**THE REQUEST**
Reproduce the data verbatim from its first line through the line containing "coord(456,564)", both ends inclusive.

** BEGIN **

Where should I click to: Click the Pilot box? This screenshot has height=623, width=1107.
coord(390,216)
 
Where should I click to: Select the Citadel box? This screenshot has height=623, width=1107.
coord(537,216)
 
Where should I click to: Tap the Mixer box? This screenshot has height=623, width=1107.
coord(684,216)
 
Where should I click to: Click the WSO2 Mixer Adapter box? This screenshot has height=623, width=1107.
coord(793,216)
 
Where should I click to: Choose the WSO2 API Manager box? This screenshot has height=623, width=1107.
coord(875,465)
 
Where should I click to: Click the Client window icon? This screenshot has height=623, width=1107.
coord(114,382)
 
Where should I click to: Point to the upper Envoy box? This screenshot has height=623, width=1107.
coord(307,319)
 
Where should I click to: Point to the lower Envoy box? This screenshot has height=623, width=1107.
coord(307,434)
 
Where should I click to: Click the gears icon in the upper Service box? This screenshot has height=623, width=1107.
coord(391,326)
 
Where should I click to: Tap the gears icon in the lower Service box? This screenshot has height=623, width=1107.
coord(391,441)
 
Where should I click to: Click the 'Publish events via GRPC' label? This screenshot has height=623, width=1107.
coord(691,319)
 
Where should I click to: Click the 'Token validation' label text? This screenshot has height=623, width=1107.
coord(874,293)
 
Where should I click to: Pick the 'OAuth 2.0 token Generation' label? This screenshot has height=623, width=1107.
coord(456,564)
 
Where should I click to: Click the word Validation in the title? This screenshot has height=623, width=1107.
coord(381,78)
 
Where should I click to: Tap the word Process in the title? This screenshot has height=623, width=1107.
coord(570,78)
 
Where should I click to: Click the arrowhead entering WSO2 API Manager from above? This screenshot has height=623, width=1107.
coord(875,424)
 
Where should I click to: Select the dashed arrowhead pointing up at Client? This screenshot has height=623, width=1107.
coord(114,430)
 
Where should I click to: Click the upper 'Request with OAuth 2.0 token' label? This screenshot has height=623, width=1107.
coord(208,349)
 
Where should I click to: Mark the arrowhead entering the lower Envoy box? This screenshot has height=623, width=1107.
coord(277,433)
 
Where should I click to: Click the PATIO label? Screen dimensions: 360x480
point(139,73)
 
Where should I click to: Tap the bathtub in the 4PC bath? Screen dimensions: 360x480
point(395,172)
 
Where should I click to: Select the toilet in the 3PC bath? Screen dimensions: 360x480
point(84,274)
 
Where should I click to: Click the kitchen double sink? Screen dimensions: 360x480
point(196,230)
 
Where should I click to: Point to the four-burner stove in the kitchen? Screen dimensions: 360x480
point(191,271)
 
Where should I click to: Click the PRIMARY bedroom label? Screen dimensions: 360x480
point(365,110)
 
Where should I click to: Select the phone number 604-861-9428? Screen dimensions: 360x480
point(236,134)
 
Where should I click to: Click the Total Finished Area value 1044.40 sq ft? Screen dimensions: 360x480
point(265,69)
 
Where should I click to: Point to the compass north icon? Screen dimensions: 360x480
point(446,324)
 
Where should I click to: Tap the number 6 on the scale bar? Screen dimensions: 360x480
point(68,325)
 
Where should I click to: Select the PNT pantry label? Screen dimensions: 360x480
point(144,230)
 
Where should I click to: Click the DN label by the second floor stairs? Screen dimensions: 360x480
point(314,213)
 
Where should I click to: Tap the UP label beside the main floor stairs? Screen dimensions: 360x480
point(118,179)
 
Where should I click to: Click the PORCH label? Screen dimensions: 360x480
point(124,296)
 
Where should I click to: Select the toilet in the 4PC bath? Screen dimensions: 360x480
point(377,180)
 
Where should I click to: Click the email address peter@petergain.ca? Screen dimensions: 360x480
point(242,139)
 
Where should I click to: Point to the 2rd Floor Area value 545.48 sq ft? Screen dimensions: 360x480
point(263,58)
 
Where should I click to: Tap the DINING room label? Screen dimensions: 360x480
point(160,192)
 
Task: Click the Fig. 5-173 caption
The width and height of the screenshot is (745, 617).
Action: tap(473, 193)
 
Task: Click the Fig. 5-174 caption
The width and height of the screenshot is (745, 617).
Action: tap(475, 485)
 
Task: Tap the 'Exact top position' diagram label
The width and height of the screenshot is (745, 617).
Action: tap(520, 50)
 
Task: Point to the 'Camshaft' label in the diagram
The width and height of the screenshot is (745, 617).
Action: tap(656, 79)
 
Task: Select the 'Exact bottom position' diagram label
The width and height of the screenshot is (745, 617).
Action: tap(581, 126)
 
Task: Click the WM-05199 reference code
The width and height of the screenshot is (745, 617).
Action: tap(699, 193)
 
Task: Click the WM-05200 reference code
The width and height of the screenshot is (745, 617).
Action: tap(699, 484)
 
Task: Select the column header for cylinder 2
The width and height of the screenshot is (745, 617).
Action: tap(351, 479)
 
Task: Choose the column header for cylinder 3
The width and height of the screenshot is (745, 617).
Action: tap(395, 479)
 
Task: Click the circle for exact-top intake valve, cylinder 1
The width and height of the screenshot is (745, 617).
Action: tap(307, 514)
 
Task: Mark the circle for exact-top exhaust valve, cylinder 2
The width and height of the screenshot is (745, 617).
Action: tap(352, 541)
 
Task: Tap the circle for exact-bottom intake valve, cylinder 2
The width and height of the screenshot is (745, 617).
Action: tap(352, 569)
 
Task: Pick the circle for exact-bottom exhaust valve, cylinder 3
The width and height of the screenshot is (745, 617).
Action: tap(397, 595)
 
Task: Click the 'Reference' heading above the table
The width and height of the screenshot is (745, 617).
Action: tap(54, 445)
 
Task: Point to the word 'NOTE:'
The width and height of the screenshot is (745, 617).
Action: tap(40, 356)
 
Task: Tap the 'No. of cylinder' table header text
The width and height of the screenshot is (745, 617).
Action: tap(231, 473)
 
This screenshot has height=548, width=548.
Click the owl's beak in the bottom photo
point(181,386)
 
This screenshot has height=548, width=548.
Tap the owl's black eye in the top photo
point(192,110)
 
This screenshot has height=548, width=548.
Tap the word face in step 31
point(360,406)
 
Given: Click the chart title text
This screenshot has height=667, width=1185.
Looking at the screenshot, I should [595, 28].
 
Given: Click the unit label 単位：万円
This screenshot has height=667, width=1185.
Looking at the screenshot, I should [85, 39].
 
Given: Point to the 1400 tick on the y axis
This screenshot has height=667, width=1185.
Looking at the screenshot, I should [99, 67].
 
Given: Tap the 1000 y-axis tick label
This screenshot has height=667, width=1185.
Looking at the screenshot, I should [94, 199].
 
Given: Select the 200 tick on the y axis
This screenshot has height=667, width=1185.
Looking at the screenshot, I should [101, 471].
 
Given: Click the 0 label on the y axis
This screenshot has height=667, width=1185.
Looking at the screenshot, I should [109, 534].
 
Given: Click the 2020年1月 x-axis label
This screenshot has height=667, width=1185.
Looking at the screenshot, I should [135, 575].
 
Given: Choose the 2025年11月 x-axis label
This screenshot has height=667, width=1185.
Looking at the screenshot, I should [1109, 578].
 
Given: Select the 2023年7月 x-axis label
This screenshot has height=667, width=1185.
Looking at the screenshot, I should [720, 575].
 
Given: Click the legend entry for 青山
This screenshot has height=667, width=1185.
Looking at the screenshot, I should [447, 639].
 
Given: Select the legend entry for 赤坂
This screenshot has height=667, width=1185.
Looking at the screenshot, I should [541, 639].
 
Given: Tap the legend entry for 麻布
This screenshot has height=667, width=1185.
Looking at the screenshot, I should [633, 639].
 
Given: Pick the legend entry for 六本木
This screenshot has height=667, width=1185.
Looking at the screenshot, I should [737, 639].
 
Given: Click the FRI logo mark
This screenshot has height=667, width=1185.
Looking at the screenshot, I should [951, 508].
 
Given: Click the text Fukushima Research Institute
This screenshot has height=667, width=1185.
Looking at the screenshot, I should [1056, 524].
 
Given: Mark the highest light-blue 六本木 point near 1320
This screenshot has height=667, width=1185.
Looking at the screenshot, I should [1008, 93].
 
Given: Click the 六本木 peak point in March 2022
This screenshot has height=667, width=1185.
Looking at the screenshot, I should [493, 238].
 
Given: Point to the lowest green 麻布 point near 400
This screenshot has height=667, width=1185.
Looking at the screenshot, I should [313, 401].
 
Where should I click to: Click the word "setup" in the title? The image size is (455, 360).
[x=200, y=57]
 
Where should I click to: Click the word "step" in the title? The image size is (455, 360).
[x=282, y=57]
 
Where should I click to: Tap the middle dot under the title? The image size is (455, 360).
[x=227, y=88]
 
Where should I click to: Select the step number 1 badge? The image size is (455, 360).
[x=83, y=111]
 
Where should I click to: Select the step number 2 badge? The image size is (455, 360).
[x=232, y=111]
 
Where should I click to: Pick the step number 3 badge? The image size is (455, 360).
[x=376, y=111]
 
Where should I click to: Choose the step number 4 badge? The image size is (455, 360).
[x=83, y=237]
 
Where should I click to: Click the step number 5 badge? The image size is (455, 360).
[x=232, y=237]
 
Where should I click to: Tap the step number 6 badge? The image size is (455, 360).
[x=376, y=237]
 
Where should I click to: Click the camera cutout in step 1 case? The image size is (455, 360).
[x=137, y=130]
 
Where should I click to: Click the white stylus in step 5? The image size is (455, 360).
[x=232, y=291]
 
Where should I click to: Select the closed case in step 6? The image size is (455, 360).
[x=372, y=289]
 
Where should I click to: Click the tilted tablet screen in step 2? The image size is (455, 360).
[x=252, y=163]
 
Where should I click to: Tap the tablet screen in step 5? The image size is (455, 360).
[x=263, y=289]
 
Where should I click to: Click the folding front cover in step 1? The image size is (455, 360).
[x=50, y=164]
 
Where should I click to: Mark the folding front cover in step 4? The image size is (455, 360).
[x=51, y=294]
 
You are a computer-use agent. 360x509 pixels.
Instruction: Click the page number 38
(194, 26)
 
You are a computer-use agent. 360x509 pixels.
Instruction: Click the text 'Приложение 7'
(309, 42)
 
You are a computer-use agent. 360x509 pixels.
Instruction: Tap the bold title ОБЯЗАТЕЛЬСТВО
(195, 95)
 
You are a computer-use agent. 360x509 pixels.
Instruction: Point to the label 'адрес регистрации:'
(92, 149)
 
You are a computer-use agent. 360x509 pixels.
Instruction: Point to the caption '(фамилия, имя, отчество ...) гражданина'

** END **

**OUTPUT OF THE EXERCISE**
Where should I click to: Click the Pilot box? This screenshot has height=623, width=1107.
coord(390,216)
 
Where should I click to: Select the Citadel box? This screenshot has height=623, width=1107.
coord(537,216)
 
Where should I click to: Tap the Mixer box? This screenshot has height=623, width=1107.
coord(684,216)
 
Where should I click to: Click the WSO2 Mixer Adapter box? This screenshot has height=623, width=1107.
coord(793,216)
 
Where should I click to: Choose the WSO2 API Manager box? This screenshot has height=623, width=1107.
coord(875,465)
 
Where should I click to: Click the Client window icon? This screenshot has height=623, width=1107.
coord(114,382)
 
Where should I click to: Point to the upper Envoy box? This screenshot has height=623, width=1107.
coord(307,319)
 
Where should I click to: Point to the lower Envoy box? This screenshot has height=623, width=1107.
coord(307,434)
 
Where should I click to: Click the gears icon in the upper Service box? This screenshot has height=623, width=1107.
coord(391,326)
 
Where should I click to: Tap the gears icon in the lower Service box? This screenshot has height=623, width=1107.
coord(391,441)
 
Where should I click to: Click the 'Publish events via GRPC' label? This screenshot has height=623, width=1107.
coord(691,319)
 
Where should I click to: Click the 'Token validation' label text? This screenshot has height=623, width=1107.
coord(874,293)
 
Where should I click to: Pick the 'OAuth 2.0 token Generation' label? This screenshot has height=623, width=1107.
coord(456,564)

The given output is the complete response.